De source sûre (à savoir la personne concernée), la nouvelle recrue s’éclate. Pendant l’entretien, elle s’est révélée pétillante, dynamique, peut-être un brin trop électrique mais clairement faite pour ce job dans cette boîte.

L’équipe qui l’accueille se montre hyper dispo pour l’intégrer au mieux.

Elle est ravie, eux aussi, nous aussi. On ne va pas se mentir: ça fait plaisir.

Ça commence par là

— Ça te dirait d’être au chômage?
— Bah non.
— Super. Alors va recruter une chargée de comm’ avec Carole.

On dira ce qu’on voudra: la menace, ça marche.

Ainsi démarre cette aventure: contribuer (humblement, hein, on se détend) au recrutement d’un•e chargé•e de comm’ web, c’est-à-dire une personne qui fera une partie de ton job, mais dans une autre boîte.

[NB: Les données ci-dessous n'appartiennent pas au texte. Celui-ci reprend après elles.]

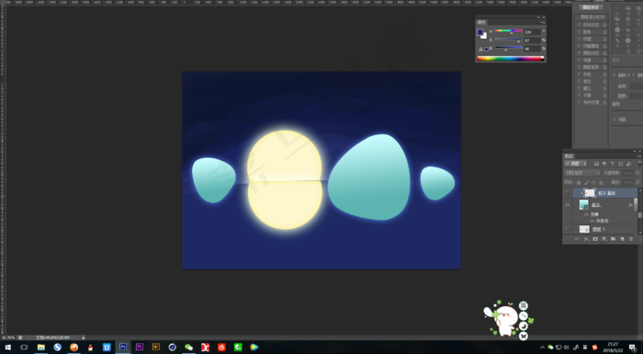Filter layers by text type icon
The image size is (643, 354).
point(613,164)
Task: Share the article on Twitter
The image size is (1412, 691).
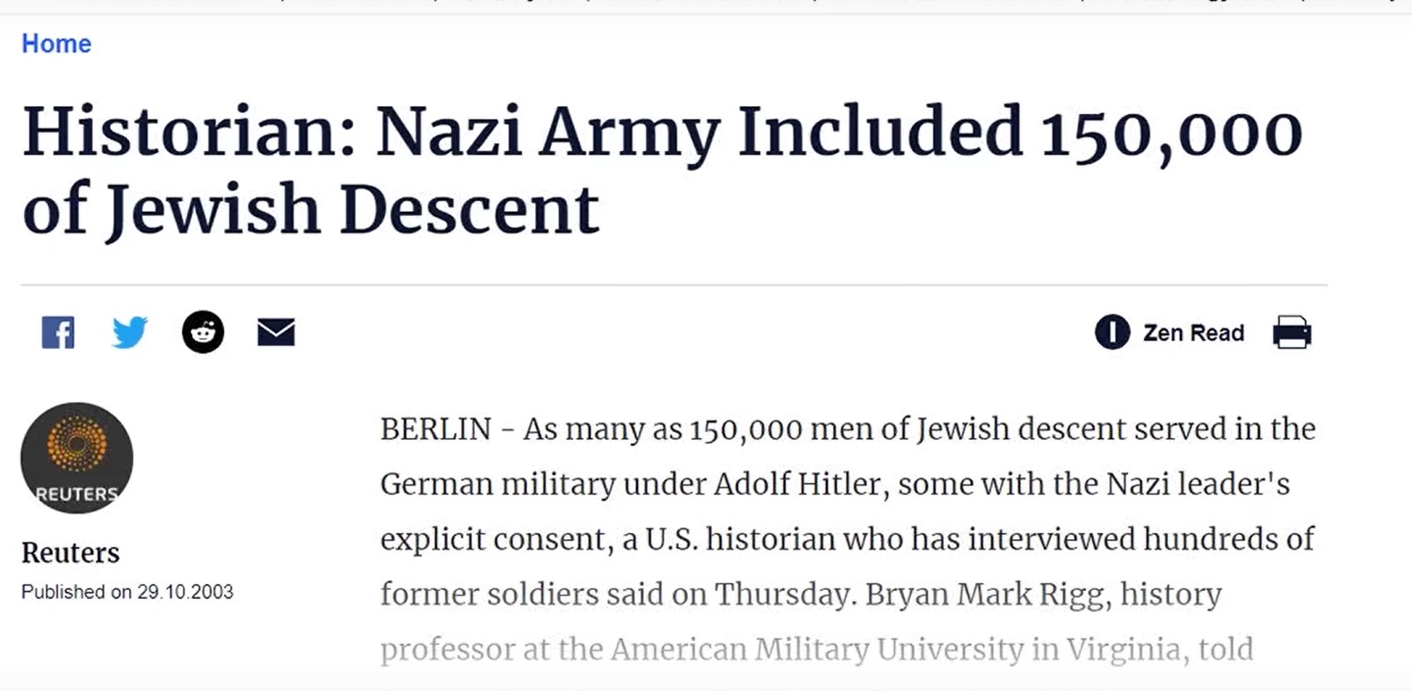Action: coord(130,333)
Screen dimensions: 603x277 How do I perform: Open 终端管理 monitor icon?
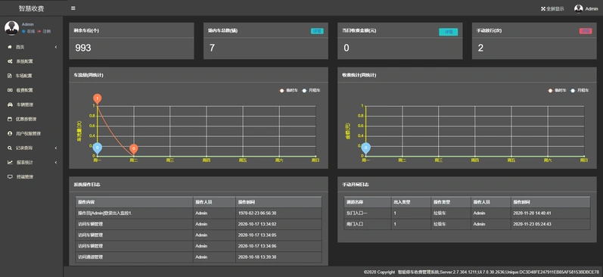click(10, 177)
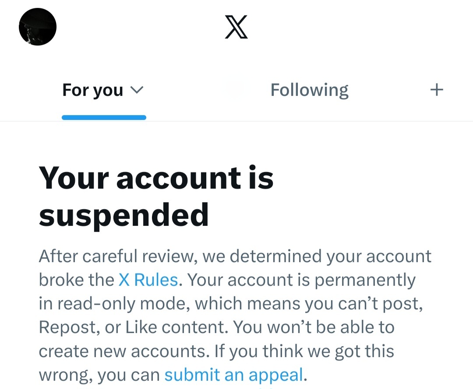Click the 'broke the' text before X Rules
Viewport: 473px width, 389px height.
[76, 280]
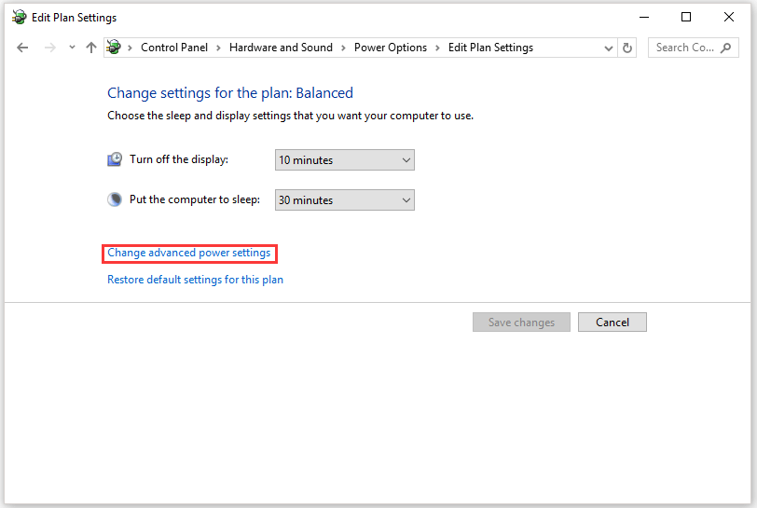The image size is (757, 508).
Task: Open the Put computer to sleep dropdown
Action: point(344,200)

Ladite boîte cherche «quelqu’un», selon ses propres termes. Une personnalité plus qu’un pedigree. Ce «quelqu’un» va servir de guide tout au long du processus, de l’annonce à la présentation de candidat•e•s. ??‍♂️

Les mots pour le dire

Ce qui est normalement fait avec rapidité et justesse par tes petit•e•s camarades te prend un temps que la décence t’oblige à taire: l’annonce. Et la demande qu’elle exprime: merci de bien vouloir faire quelque chose (dans le sens de produire). Il s’agit d’ouvrir les vannes. D’inviter plutôt que de filtrer.

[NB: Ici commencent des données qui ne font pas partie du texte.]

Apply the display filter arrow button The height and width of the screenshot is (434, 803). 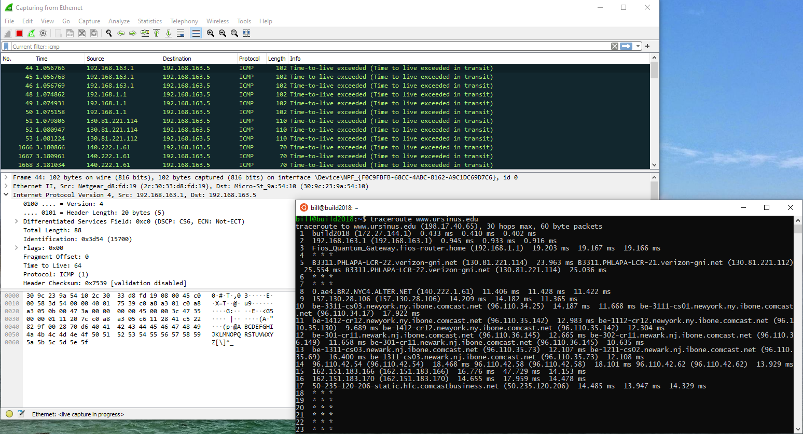tap(627, 47)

Tout ça pour une chargée de comm’? Inutile: tu secoues un cocotier, il tombe deux cents CV.

Certes. Mais pour trouver «quelqu’un», le cocotier n’est peut-être pas l’endroit idéal.

Le yo-yo

Avertissement de circonstance: misanthrope, intolérant, « dans le spectre de l’autisme » selon une thérapeute diplômée (à 80€ la séance, tout de même)… En bref: un pur produit de notre société occidentale. L’auteur de ces lignes, en quelques mots. Et le préambule idéal pour comprendre les commentaires qui suivent.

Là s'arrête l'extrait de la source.